* **Provided records**:
◇ ◇ ◇ ◇ ◇ ◇ ◇

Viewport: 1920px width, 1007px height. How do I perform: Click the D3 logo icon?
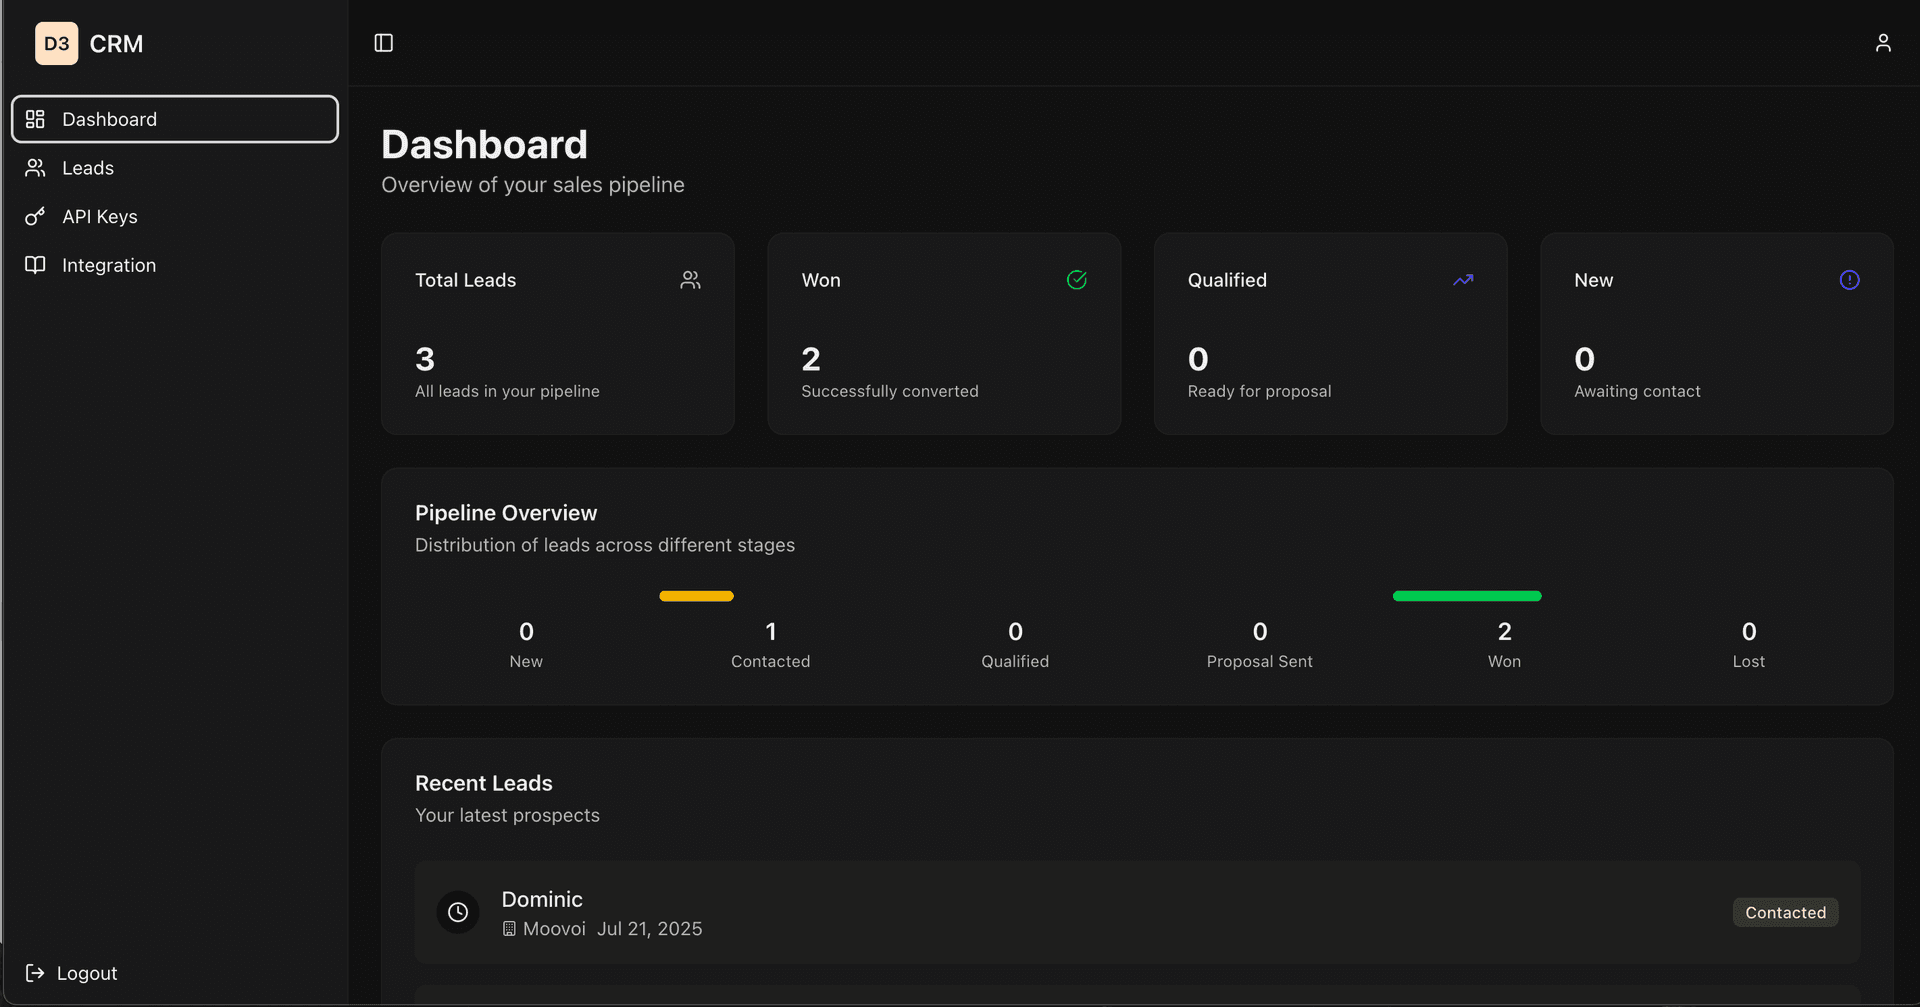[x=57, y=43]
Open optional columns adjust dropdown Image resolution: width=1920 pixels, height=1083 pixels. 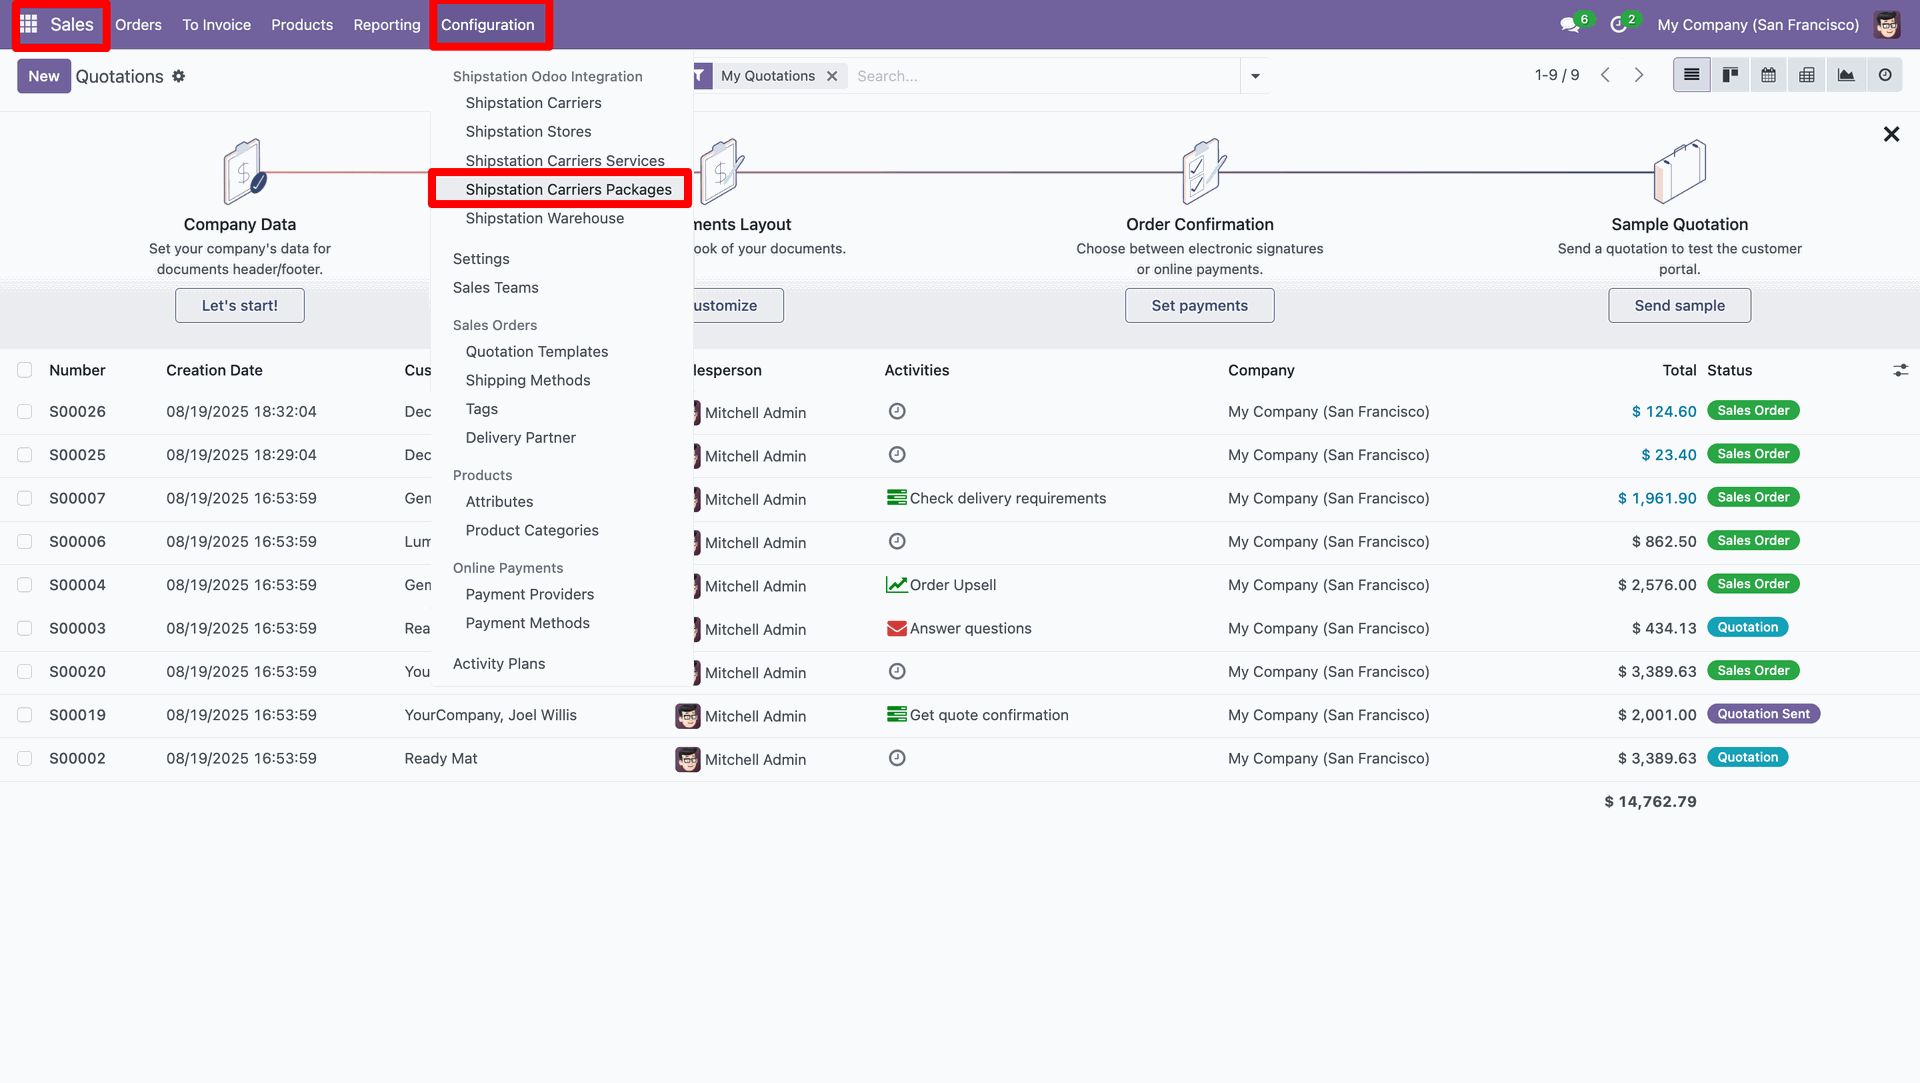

◇ ◇ ◇ ◇ ◇ ◇ ◇

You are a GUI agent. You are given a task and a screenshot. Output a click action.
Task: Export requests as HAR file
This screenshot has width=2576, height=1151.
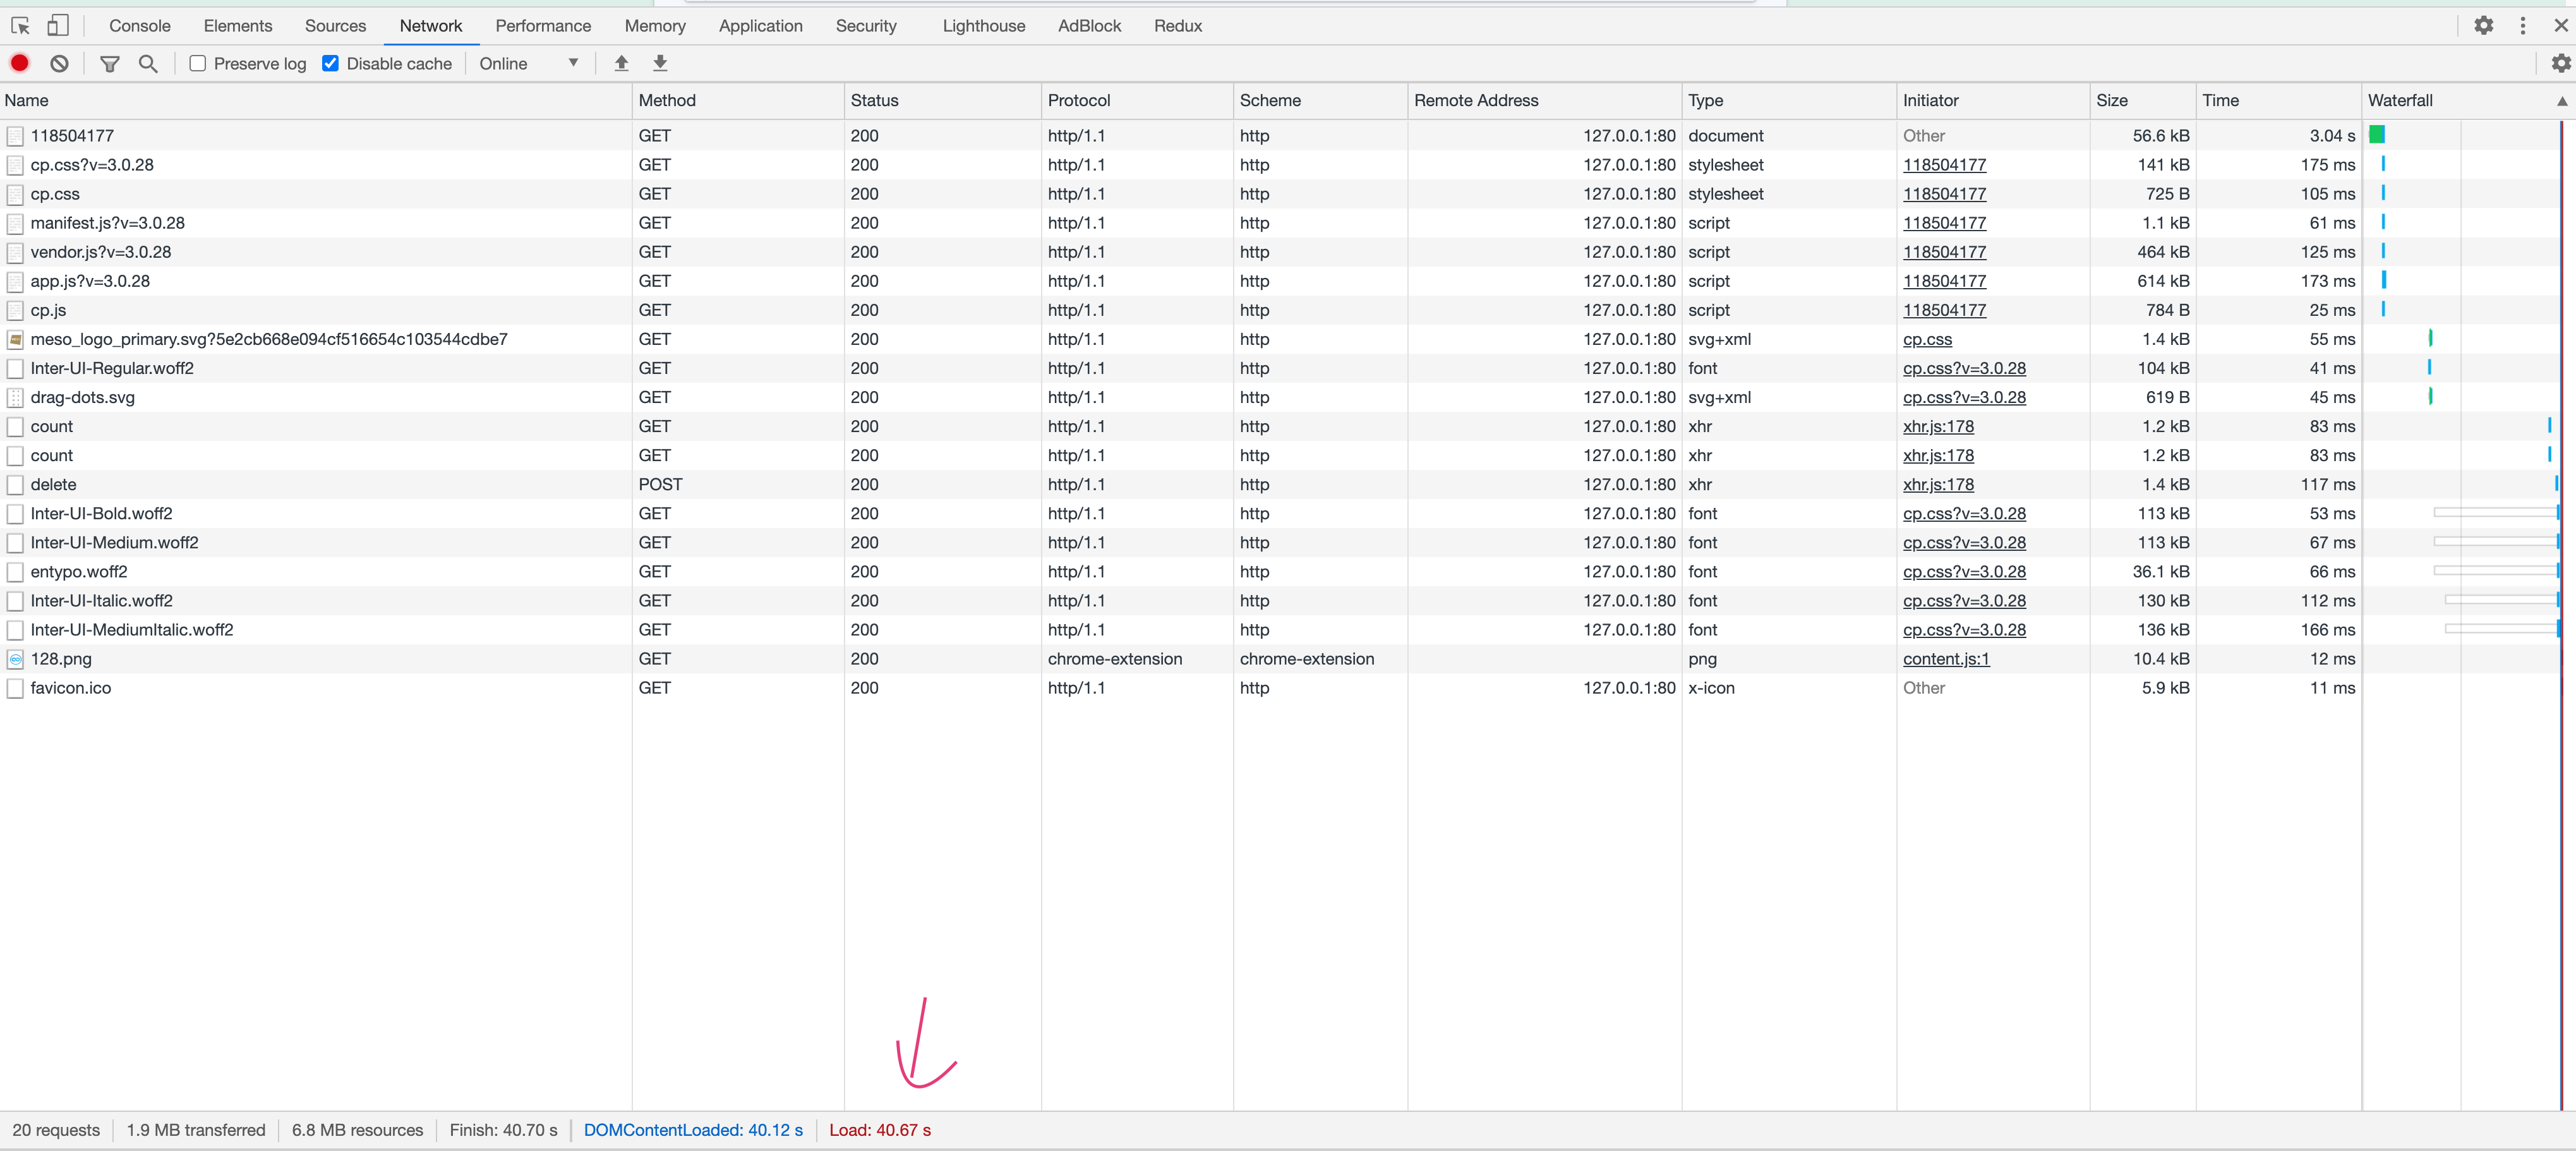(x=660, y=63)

◇ ◇ ◇ ◇ ◇ ◇ ◇

* **Directions for this task**:
Output exactly the lines above that lie between the line with "Viewport: 1920px width, 1007px" and the line with "Open optional columns", those two lines included, and no pictures.

* **Worked solution**:
Viewport: 1920px width, 1007px height. How do I perform: Click the D3 logo icon?
[x=57, y=43]
Open optional columns adjust dropdown Image resolution: width=1920 pixels, height=1083 pixels. 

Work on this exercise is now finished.